I'm trying to make a web scraper, which can run a decent number (many thousands) of http queries per minute. The actual querying is fine but to speed up the process. I'm trying to make it concurrent. Initially I spawned a goroutine for each request but I ran out of file descriptors so after some googling I decided to use a semaphore to limit the number of concurrent goroutines.
Only I can't get this to work.
I've tried moving bits of code around but I always have the same issue: I have roughly three times as many goroutines running as I want
This is the only method I have that spawns goroutines. I limited the goroutines to 80. In my benchmarks I run this against a slice of 10000 URLs and it tends to hover at about 242 concurrent goroutines in flight, but then it suddenly goes up to almost double this and then back down to 242.
I get the same behaviour if I change the concurrent value from 80 - it usually hovers at just over three times the number of goroutines and sometimes spikes to around double that and I have no idea why.
func (B BrandScraper) ScrapeUrls(URLs ...string) []scrapeResponse {
concurrent := 80
semaphoreChan := make(chan struct{}, concurrent)
scrapeResults := make([]scrapeResponse, len(URLs))
for _, URL := range URLs {
semaphoreChan <- struct{}{}
go func(URL string) {
defer func() {
<-semaphoreChan
}()
scrapeResults = append(scrapeResults,
B.getIndividualScrape(URL))
fmt.Printf("#goroutines: %d
", runtime.NumGoroutine())
}(URL)
}
return scrapeResults
}
I'm expecting it to be constantly at 80 goroutines - or at least constant.
This happens when I run it from a benchmarking test or when i run it from the main function.

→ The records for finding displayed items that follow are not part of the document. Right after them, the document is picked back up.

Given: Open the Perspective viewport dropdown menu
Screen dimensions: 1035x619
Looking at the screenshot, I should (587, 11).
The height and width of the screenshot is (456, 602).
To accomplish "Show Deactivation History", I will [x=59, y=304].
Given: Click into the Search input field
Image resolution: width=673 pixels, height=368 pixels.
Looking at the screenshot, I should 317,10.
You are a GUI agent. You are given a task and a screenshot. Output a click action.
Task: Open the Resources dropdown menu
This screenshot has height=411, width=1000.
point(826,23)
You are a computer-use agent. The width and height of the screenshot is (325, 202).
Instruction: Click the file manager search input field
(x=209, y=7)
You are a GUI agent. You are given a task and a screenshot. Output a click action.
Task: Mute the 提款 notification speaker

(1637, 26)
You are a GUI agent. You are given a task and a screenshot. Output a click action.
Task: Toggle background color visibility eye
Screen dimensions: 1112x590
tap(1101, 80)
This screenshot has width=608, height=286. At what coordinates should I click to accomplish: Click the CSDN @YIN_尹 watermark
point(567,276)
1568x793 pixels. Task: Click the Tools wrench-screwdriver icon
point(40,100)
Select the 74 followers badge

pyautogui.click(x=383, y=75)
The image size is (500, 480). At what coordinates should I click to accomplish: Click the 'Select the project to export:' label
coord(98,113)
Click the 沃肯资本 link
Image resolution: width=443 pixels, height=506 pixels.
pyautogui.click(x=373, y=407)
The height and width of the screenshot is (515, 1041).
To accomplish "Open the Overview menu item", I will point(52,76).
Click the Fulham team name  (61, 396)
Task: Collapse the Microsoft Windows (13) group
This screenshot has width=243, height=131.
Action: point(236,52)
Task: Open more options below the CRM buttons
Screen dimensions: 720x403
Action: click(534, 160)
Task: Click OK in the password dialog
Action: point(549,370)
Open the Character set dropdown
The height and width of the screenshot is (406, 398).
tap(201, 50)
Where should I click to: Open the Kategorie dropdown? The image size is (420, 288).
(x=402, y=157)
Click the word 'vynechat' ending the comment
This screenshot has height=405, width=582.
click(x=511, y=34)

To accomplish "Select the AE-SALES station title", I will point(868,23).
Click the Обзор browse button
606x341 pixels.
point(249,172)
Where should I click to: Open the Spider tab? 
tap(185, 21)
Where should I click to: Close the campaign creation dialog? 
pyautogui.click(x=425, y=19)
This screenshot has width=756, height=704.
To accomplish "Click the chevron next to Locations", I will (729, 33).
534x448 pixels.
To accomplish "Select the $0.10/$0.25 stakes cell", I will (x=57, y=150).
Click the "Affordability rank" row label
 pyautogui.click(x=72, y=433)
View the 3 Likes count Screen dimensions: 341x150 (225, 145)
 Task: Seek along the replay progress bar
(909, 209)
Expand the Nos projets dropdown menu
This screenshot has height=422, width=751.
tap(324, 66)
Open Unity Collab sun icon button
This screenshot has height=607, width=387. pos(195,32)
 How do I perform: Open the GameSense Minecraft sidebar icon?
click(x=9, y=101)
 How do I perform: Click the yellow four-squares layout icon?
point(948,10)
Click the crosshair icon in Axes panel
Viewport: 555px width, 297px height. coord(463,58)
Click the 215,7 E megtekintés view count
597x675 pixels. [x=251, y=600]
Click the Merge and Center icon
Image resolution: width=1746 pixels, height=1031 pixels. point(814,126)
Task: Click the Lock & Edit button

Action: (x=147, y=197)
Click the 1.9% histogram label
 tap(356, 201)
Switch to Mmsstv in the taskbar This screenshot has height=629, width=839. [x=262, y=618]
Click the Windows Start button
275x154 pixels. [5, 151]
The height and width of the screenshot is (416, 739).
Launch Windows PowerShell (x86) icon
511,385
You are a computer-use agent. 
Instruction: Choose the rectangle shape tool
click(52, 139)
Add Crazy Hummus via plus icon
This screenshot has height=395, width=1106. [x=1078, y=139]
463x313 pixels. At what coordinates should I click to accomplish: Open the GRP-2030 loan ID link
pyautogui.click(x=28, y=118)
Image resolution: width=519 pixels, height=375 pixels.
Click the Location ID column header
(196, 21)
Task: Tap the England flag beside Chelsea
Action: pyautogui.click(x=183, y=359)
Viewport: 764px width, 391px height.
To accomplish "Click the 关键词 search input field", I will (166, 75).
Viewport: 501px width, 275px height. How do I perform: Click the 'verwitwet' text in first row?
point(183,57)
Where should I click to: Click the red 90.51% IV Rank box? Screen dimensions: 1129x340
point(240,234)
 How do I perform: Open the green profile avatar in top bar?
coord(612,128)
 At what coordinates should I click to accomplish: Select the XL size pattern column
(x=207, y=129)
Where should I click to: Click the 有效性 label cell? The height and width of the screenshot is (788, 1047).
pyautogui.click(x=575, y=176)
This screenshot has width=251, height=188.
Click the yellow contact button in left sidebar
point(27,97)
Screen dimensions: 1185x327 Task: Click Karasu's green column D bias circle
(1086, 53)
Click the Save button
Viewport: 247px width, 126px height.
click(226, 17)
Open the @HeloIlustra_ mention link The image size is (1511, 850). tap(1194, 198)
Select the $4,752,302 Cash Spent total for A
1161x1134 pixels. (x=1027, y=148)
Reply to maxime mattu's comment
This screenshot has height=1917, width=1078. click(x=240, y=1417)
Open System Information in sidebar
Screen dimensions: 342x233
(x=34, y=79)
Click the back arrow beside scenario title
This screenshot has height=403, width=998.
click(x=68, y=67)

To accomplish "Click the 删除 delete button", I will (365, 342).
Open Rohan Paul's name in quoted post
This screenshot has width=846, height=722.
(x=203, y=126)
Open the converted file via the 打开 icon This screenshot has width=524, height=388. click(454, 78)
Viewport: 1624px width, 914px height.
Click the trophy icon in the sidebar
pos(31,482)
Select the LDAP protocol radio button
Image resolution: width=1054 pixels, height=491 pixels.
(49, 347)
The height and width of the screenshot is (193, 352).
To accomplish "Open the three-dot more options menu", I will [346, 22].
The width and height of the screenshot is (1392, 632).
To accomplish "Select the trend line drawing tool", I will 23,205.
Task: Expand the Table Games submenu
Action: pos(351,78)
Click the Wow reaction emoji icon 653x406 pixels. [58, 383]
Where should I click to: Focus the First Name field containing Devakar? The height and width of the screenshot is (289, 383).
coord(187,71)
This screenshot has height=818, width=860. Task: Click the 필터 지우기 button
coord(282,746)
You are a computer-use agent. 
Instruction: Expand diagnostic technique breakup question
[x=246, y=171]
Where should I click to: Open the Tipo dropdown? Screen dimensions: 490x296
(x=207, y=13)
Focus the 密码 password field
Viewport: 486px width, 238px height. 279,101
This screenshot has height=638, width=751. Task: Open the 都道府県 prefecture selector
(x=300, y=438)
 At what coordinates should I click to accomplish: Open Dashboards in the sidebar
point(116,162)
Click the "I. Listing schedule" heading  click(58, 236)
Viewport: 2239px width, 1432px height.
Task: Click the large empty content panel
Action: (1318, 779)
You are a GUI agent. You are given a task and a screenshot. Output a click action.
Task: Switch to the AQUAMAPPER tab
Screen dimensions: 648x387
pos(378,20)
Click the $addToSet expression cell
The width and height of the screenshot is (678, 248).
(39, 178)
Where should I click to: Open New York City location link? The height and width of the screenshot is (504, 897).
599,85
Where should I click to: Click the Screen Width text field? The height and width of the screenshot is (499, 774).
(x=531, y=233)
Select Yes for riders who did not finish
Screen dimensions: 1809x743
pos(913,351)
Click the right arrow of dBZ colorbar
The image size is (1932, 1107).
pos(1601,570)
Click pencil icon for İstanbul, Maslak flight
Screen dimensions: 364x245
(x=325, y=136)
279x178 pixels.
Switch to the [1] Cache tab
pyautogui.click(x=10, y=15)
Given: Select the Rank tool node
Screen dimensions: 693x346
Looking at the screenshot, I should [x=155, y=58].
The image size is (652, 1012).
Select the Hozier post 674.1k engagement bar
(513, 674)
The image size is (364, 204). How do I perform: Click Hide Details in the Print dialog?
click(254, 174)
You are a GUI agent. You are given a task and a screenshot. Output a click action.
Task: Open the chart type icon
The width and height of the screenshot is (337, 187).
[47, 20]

Thanks very much for any tips!
EDIT
getIndividualScrape
calls another function:
func (B BrandScraper) doGetRequest(URL string) io.Reader {
resp, err := http.Get(URL)
if err != nil {
log.Fatal(err)
}
body, _ := ioutil.ReadAll(resp.Body)
resp.Body.Close()
return bytes.NewReader(body)
}
which obviously does an HTTP request. Could this be leaking goroutines? I thought since I'd closed the resp.Body
I'd have covered that but maybe not?